Task objective: Reproduce exactly the lines below from the one containing "The height and width of the screenshot is (928, 1920)." through the one containing "Set page size", including both, and nothing else.

┏━━

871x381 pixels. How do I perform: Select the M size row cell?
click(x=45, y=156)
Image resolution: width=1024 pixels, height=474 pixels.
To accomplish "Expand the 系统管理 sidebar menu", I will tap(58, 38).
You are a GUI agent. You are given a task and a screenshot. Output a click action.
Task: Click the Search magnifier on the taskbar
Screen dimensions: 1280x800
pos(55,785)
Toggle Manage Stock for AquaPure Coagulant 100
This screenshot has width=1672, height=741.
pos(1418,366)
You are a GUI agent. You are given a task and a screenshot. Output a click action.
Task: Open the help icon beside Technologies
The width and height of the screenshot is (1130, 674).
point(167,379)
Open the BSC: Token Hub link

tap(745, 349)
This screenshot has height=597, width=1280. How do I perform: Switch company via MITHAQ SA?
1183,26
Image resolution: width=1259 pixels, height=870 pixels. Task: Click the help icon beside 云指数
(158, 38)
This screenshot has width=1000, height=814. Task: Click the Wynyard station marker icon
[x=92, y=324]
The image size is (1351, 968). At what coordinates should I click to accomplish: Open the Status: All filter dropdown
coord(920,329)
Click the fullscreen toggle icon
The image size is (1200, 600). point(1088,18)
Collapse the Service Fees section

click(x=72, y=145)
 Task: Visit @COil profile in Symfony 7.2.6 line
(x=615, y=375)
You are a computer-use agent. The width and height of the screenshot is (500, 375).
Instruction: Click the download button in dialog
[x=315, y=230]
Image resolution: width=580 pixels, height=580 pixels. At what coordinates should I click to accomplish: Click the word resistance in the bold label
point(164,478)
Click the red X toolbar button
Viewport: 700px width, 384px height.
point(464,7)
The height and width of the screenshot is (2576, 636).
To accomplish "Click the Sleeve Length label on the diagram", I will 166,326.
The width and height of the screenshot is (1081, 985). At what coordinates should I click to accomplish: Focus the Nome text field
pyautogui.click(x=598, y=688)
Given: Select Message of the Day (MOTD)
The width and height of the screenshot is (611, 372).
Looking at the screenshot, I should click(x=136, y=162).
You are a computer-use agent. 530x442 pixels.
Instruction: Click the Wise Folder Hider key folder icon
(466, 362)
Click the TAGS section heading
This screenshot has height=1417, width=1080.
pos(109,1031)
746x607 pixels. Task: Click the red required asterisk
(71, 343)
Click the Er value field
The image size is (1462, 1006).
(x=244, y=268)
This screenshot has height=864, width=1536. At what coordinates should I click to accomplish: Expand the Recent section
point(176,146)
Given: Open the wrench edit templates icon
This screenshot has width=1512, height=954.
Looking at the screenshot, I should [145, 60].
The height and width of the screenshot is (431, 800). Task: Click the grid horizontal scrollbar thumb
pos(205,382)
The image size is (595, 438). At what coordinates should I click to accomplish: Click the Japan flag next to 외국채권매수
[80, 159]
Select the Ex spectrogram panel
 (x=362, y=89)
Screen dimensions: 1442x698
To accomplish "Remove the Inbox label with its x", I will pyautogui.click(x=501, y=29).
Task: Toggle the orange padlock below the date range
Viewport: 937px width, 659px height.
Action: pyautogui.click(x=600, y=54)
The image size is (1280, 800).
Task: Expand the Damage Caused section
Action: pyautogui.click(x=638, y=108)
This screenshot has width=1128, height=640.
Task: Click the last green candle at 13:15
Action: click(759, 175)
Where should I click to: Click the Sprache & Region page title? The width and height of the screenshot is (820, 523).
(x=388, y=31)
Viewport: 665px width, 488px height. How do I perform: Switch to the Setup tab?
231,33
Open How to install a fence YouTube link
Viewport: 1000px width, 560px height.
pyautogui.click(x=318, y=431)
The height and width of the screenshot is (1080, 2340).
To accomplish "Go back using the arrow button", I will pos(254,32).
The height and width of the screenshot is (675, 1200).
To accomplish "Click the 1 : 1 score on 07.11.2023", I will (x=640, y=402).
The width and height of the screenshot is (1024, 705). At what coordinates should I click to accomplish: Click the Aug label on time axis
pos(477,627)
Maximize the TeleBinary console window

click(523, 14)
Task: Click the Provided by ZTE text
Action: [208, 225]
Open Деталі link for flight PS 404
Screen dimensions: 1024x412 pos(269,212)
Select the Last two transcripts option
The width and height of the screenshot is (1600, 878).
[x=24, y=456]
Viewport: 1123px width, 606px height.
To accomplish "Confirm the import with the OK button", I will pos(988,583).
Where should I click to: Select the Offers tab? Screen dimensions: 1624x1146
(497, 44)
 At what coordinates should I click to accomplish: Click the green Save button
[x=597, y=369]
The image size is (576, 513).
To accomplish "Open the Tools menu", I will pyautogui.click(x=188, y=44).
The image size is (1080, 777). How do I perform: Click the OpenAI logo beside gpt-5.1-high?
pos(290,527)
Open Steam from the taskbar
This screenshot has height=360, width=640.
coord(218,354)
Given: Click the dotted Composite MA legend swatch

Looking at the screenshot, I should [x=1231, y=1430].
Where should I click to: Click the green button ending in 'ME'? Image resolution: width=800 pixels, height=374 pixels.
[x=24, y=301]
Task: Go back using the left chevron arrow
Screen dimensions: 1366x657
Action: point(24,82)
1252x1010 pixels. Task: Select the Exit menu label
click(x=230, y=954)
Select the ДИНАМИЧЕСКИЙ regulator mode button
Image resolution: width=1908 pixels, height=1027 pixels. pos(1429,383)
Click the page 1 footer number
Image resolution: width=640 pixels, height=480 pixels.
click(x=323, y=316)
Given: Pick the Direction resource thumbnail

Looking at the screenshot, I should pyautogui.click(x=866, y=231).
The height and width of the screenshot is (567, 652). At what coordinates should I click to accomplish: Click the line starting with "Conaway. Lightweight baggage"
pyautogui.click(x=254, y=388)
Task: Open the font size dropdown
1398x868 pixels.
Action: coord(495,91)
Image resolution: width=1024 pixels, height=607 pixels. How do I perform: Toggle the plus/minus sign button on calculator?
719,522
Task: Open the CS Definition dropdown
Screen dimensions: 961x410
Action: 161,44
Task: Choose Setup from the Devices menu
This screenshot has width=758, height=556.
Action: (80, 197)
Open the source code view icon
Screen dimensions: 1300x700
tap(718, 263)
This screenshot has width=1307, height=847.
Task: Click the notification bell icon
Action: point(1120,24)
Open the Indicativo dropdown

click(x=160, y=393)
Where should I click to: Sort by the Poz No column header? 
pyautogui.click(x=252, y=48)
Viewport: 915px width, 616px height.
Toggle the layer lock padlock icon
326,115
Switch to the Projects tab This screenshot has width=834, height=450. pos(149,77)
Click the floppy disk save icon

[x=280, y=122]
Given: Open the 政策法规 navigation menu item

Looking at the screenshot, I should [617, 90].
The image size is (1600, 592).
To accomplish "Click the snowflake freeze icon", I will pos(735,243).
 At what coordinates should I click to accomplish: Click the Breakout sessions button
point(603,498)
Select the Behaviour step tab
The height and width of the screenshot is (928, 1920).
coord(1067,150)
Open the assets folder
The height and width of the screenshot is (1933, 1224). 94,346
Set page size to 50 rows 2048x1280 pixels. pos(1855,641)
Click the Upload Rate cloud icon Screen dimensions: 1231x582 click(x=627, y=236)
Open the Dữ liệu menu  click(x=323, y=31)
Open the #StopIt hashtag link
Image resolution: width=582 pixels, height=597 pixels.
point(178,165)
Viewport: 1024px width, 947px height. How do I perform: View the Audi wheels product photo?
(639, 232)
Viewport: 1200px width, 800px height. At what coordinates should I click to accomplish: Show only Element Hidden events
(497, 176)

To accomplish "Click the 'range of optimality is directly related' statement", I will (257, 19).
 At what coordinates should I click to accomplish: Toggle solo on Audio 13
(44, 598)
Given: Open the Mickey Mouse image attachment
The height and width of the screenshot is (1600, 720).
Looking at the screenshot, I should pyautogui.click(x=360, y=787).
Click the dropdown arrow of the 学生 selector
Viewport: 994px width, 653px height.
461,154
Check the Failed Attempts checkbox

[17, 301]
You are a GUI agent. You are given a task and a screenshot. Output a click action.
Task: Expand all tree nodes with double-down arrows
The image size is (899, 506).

┗━━

Response:
The height and width of the screenshot is (928, 1920).
coord(1067,150)
Open the assets folder
The height and width of the screenshot is (1933, 1224). 94,346
Set page size to 50 rows 2048x1280 pixels. pos(1855,641)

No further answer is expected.